His eyes flutter open as he feels broad, wet leaves stroke his face. The Jeep—he’s still in the Jeep—is negotiating a terrain change, moving from pitted blacktop to a narrow, deeply carved deer path or hog trail or something. The air is full of latent rain. The Jeep is moving almost delicately, like a spider, over tufted hummocks and ruts left behind by ancient tires.

“Christ on a bike,” says the gal behind the wheel.

“Want me to spell you?” asks Drin from the back seat, the Drin, Barret remembers, the Shadow King and ghost patron, the answer to a lot of unasked questions, the maker and unmaker of war.

“I’m fine, love,” the gal replies, not sounding so sure.

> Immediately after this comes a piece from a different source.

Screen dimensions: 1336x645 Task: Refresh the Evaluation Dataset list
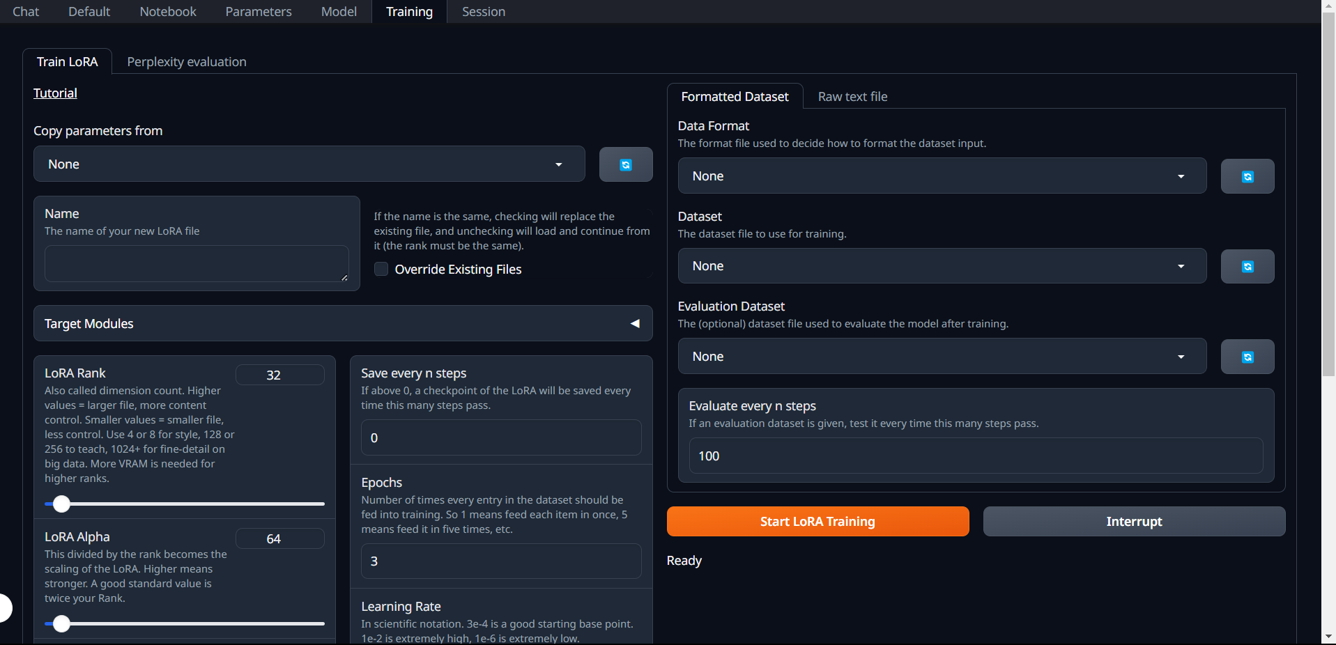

“We look to rejoin the main road up apiece,” Drin says, and Barret knows that tone well, the tone of the reassuring captain of the ship, peerless and perhaps immortal; the one who knows the dangerous reef is nearby. “They still have to go by the road, the long way around. We get back on the blacktop, we’ll have to wake him up for directions. Till then, straight on until morning, my lady.”

It’s hard to keep his eyes open. The musician Dance is sprawled in the back, surrounded by strange, glinting lights—an artifact, Barret thinks, of the dream, the other dream, the first dream, Auren Han standing beside him in the yogurt section at Trader Joe’s, holding his hand and making him recite the sequence, slowly, his left eye just beginning to wander—it does that, Barret knows, when Auren is pushed past endurance.

“Remember this,” Auren said in the dream, and Simon smiled a thin smile beside him.

“He’s got the numerical sequence now. That’ll bring up the locks. Give him the key.”

Auren, grey in the fluorescent lights; and his hands, touching Barret’s, cold.

“Auren, give him the key,” Simon said softly.

Empty carts, piloted by no one, coursing the aisles around them. Barret hearing their rattling wheels as they pass. For a long time no other sound; then Auren, sobbing.

Barret, slowly surfacing, remembers: this terrible sound from the other dream, the first dream. He remembers the bracingly cold air from the dairy cooler, and Auren’s baritone voice, and Simon’s light touch on the back of his neck, at the precise point the spirit guys say that gods like to enter the human body.

Of course, he heard that voice in his dreams for years. Certain pieces of music he had to stop playing, stop performing, because he would shudder to a halt in mid-stride, in tears.

The Jeep shies right, the gal—Emma, jesus, that’s her name—curses impressively, brings the vehicle to heel, and Barret flinches, blinks phantom numbers away. A sound remains, it’s right in his ear, lover’s voice in lag time, crooning a wordless song.

“Oh god, I promise, I’ll remember,” he cries, and Emma, her face fierce, quickly turns her head to look at him, struggling in the passenger seat.

“Barret? Remember what, love?”

Drin reaches across from the back seat, touches him then.

“Barret? Wake up, son. Wake up. We’ve got terrorists.”